Texte intégral
MINUTE N° 24/229
Copie exécutoire à :
- Me Dominique Serge
BERGMANN
- Maître Loïc RENAUD
Le
Le greffier
REPUBLIQUE FRANCAISE
AU NOM DU PEUPLE FRANCAIS
COUR D'APPEL DE COLMAR
TROISIEME CHAMBRE CIVILE - SECTION A
ARRET DU 13 Mai 2024
Numéro d'inscription au répertoire général : 3 A N° RG 23/01152 - N° Portalis DBVW-V-B7H-IBC4
Décision déférée à la cour : arrêt rendu le 07 novembre 2022 par la cour d'appel de Colmar
DEMANDERESSE ' L'OPPOSITION:
Madame [M] [B]
[Adresse 3]
[Localité 2]
(bénéficie d'une aide juridictionnelle Partielle numéro 2023/2091 du 13/06/2023 accordée par le bureau d'aide juridictionnelle de COLMAR)

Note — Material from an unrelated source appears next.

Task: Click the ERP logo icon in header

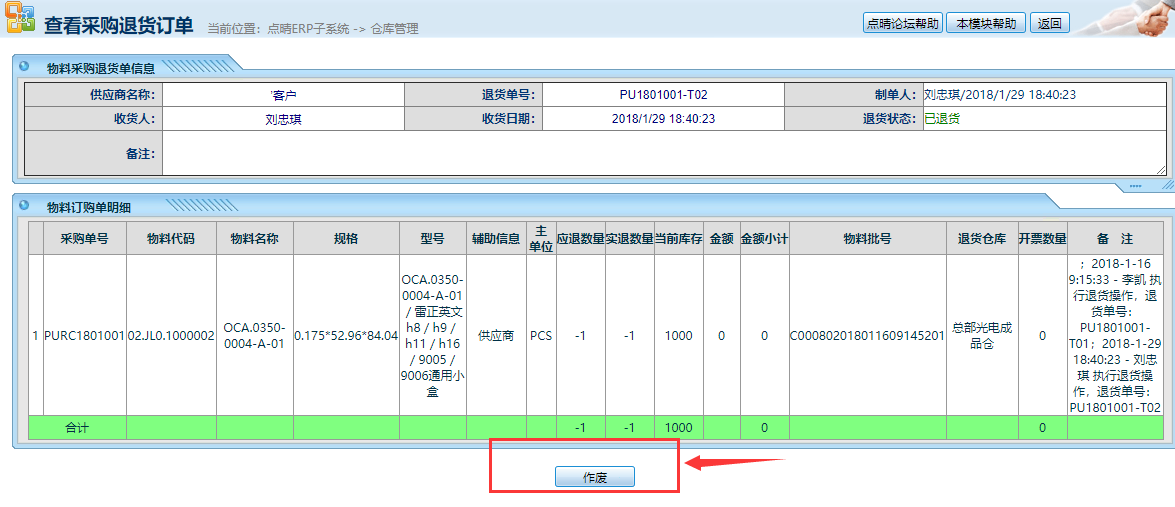Action: tap(20, 20)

Représentée par Me Dominique serge BERGMANN, avocat au barreau de COLMAR
D''FENDEUR ' L'OPPOSITION :
Syndic. de copro. [Adresse 3] représenté par son Syndic la SARL WEIBLEN [Adresse 1], prise en la personne de son représentant légal
[Adresse 3]
[Localité 2]
Représentée par Me Loïc RENAUD de la SELARL ARTHUS, avocat au barreau de COLMAR
COMPOSITION DE LA COUR :
L'affaire a été débattue le 12 février 2024, en audience publique, devant la cour composée de :
Mme FABREGUETTES, présidente de chambre
Mme DESHAYES, conseillère
M. LAETHIER, vice-président placé
qui en ont délibéré.
Greffier lors des débats : M. BIERMANN
ARRET :
- contradictoire
- prononcé publiquement par mise à disposition de l'arrêt au greffe de la cour, les parties en ayant été préalablement avisées dans les conditions prévues au deuxième alinéa de l'article 450 du code de procédure civile.

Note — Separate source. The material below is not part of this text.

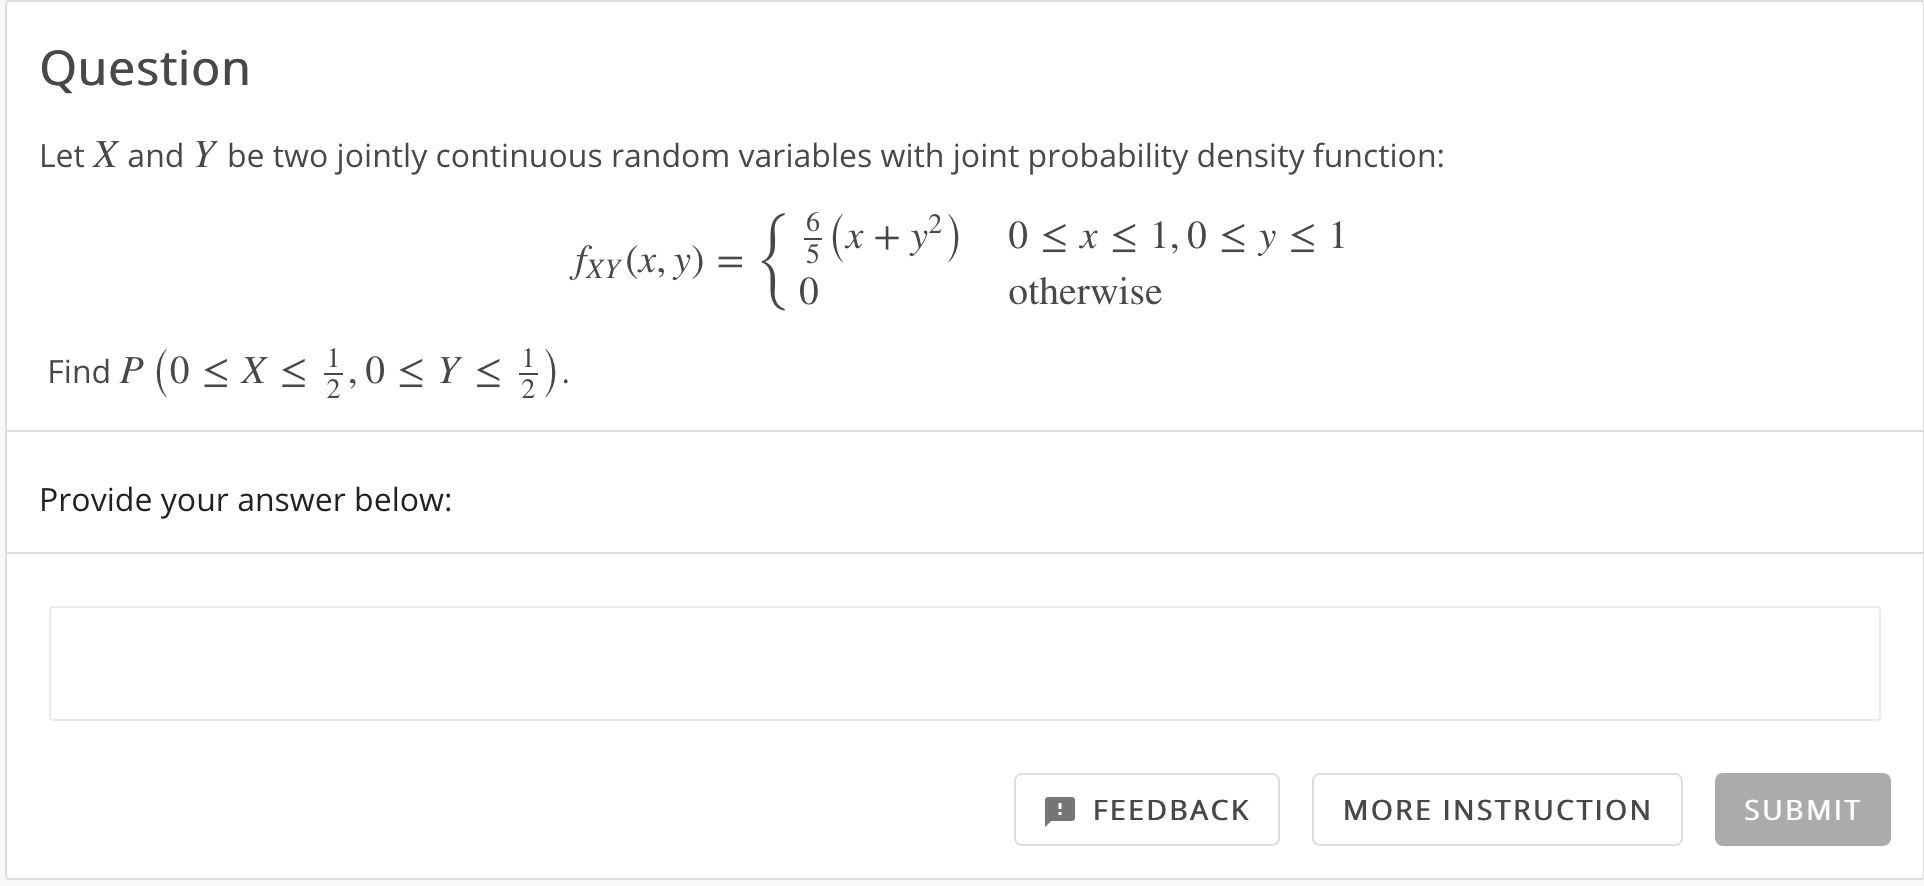Click the zero case of the density function
This screenshot has height=886, width=1924.
point(806,291)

- signé par Mme Isabelle FABREGUETTES, présidente et M. Jérôme BIERMANN, greffier, auquel la minute de la décision a été remise par le magistrat signataire.
*****
FAITS CONSTANTS ET PROCEDURE
Madame [M] [B] est propriétaire d'un lot au sein de la copropriété située [Adresse 3] à [Localité 2], laquelle comportait trois copropriétaires, à savoir l'intéressée, Monsieur [G] [C] et Madame [U] [X] ainsi que la SCI LME. Depuis courant 2020-2021, les consorts [C]-[X] sont seuls copropriétaires avec Madame [M] [B].
La Sarl Century 21 Weiblen Immeubles exerce les fonctions de syndic de cette copropriété depuis le 22 octobre 2014.

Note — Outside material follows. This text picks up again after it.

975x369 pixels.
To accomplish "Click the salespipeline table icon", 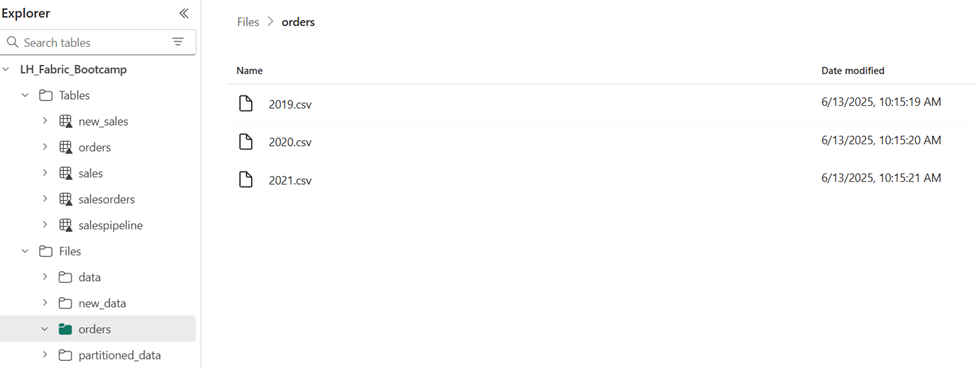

Par exploit d'huissier en date du 16 décembre 2020, le syndicat des copropriétaires de la copropriété [Adresse 3] à [Localité 2] (ci-dessous désigné le syndicat des copropriétaires), représenté par son syndic de copropriété la société Weiblen Immeubles, a fait citer Madame [M] [B] devant le tribunal judiciaire de [Localité 2] aux fins de condamnation au paiement, sous le bénéfice de l'exécution provisoire de la somme de 8 183,96 euros en principal, augmentée des intérêts au taux légal à compter de la décision, ainsi que des charges de copropriété restant à courir à compter du troisième trimestre de l'année 2020, de la somme de 2 000 euros au titre de l'article 700 du code de procédure civile, en sus des entiers frais et dépens.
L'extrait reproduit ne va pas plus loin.